Directions → In the listing below, from the line with "You are a computer-use agent." through the end of the listing, can you swap "Instruction" for "Task" and write out only those lines, changing nothing else and leaving out the pictures?

(Saved data entries)
......
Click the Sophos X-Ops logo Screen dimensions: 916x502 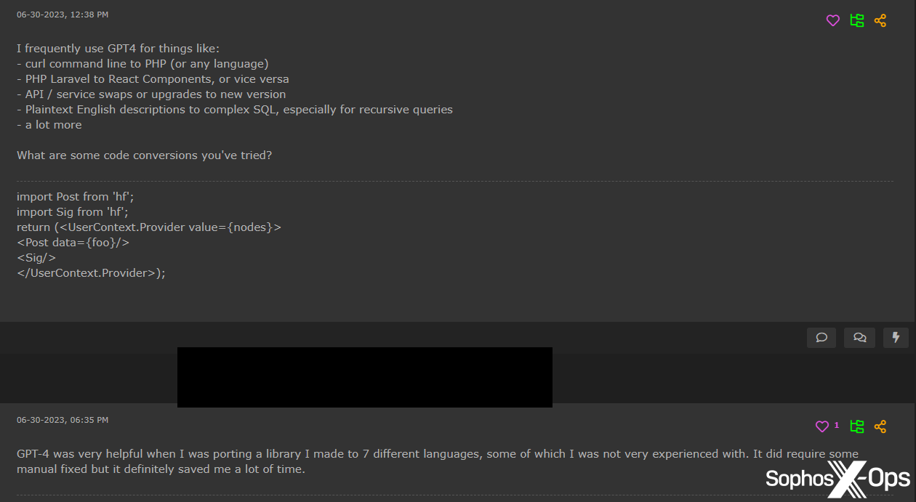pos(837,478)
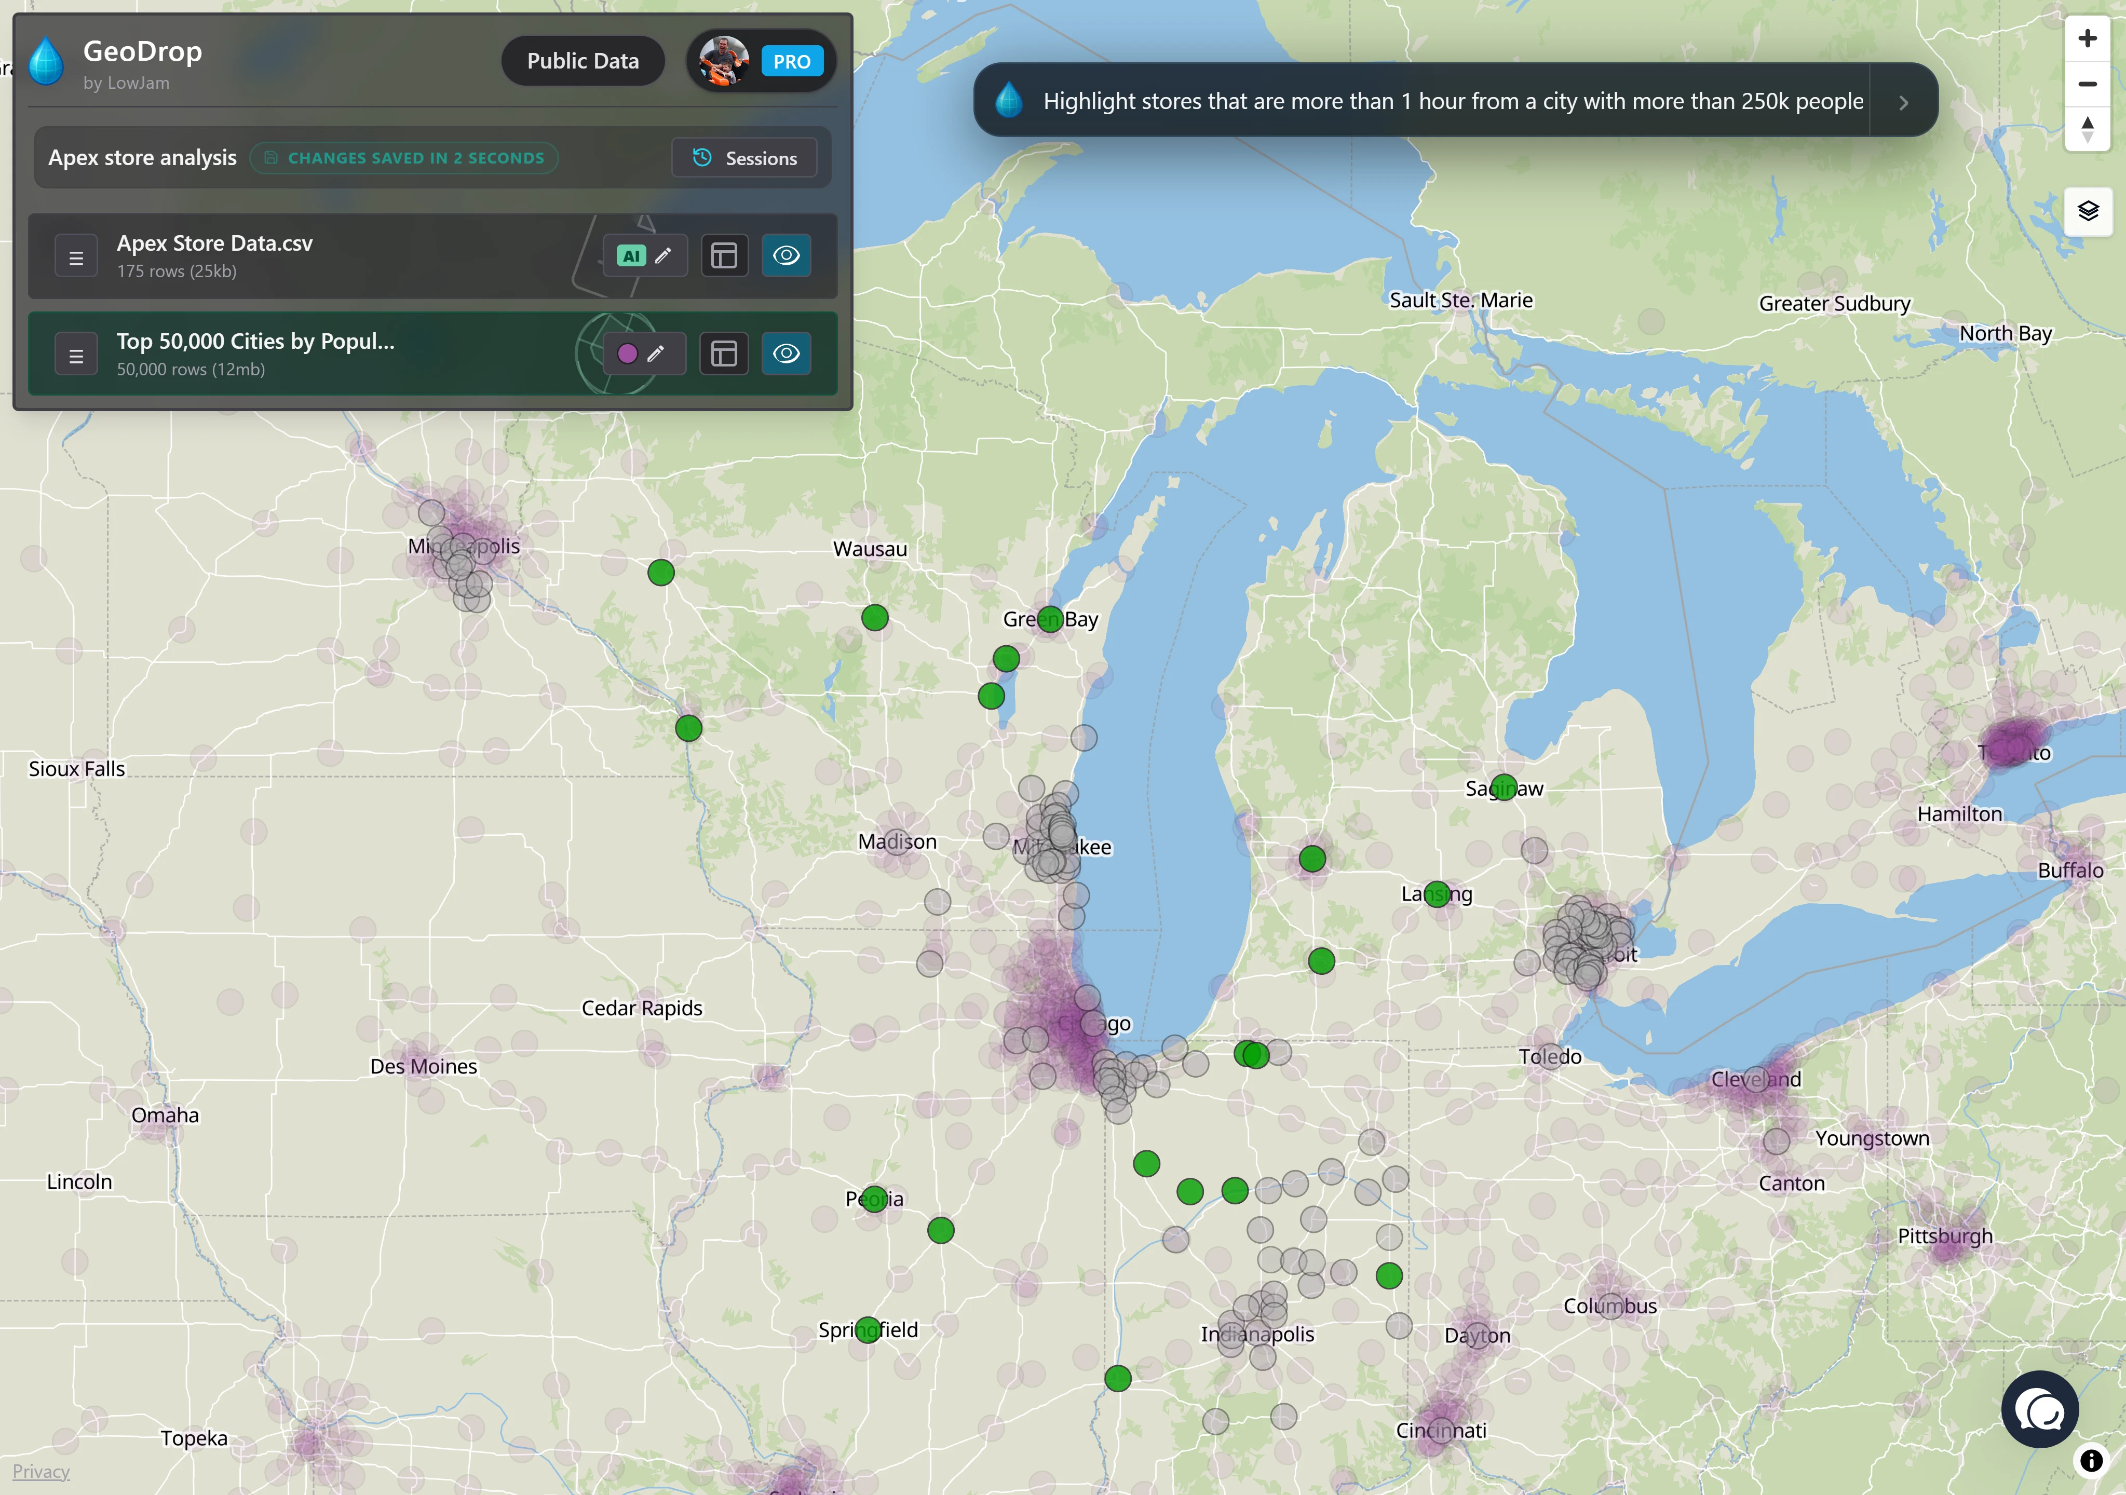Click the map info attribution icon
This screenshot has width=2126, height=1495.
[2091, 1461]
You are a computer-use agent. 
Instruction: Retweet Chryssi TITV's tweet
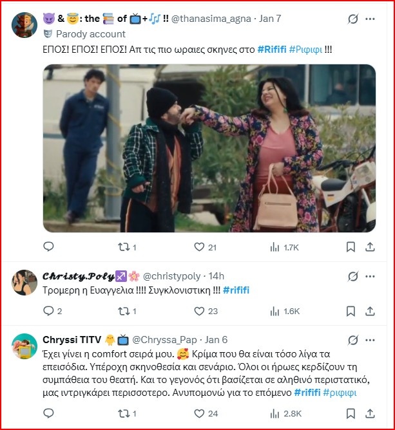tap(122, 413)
......
The answer →
You are a computer-use agent. 
Task: Retweet Chryssi TITV's tweet
tap(122, 413)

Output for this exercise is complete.